Be Specific When You Approach Speakers
One of the biggest draws of conferences is the chance to learn from the speakers. Given how they can attract a crowd, Dawoon Kang, co-founder of Coffee Meets Bagel and a former Women 2.0 conference speaker, recommends that you smooth the way to stand out:
“It’s important to come with a very specific, pointed question for that person. Speakers are there to help, and specific questions like “Do you know a recruiter who is good at finding an engineering talent?” make it easy for them to help you.
Be Mindful of How You’re Connecting in a Crowd
One of the most frustrating things that can happen at a conference is meeting loads of interesting people but not hearing from them afterwards, even after you follow up. Conserve your energy and choose your connections wisely.
Stacy-Marie Ishmael, VP of Communities at The Financial Times and #awesomewomen newsletter creator, shares her tactic: “I only give my business cards to the people who ask for them. That small thing — responding only to an explicit expression of interest in connecting further — means that I’m not imposing on someone who isn’t actually interested, and they are much more likely to follow up.”
Go Into Each Conference With an Open Mind
On the flipside, be receptive to a variety of connections. As Dora Chomiak, founder of Inflection Point Strategy, advises, “When you’re at the conference, work towards achieving whatever you want to get out of the day, but also be open to meeting someone you did not expect to meet.”
“Most times I find these connections becoming fruitful much further down the road,” Kathryn Moos, founder of VROU, agrees. “You never know who you will meet, how you can be helpful, and how others can be helpful to you.”

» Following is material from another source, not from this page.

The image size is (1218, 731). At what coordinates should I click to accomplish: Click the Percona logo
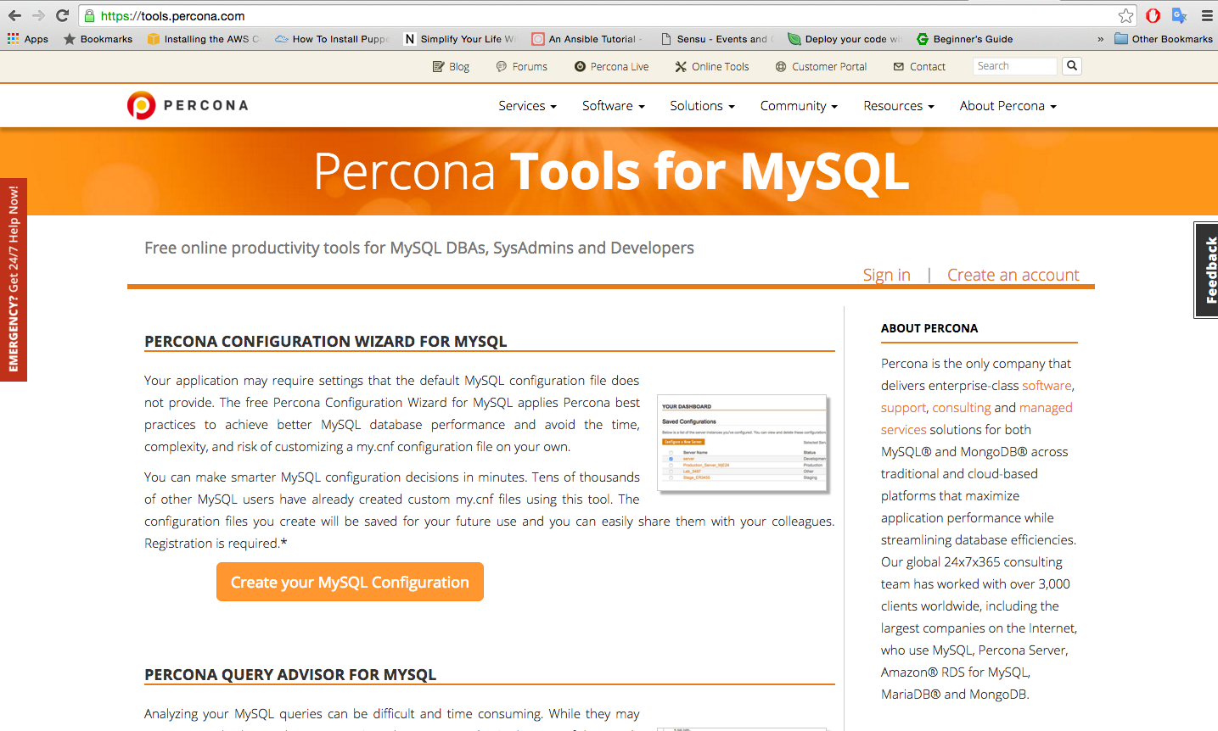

Set Your Intentions to Guide your Interactions
The buzz and bustle of conferences can make it hard to focus on yourself and why you’re there. Doing some prep work around what you want to get out of the experience will help pave the way to reach your goals. It’s like visiting a new city — you want to both look up the directions for how to get to sites but also be able to ditch the map in order to explore.
For Joanne Tombrakos, consultant and digital marketing professor at NYU, intentions lead to networking intuition: “Set your intentions in advance. Write down the two or three most important ones. The clearer you are on the intentions you set, the easier it will be for you to ‘work the room.’”
Don’t Be All Business
Even though conferences are purpose-filled events, that doesn’t mean that you have to be “on” the whole time. Yvahn Martin, a digital marketing executive at DJPremium, suggests just being yourself will open doors: “Don’t feel pressured to only talk about business the entire time. Meaningful connections can be made over almost any topic!”
What’s your most effective tip for successful networking at a conference?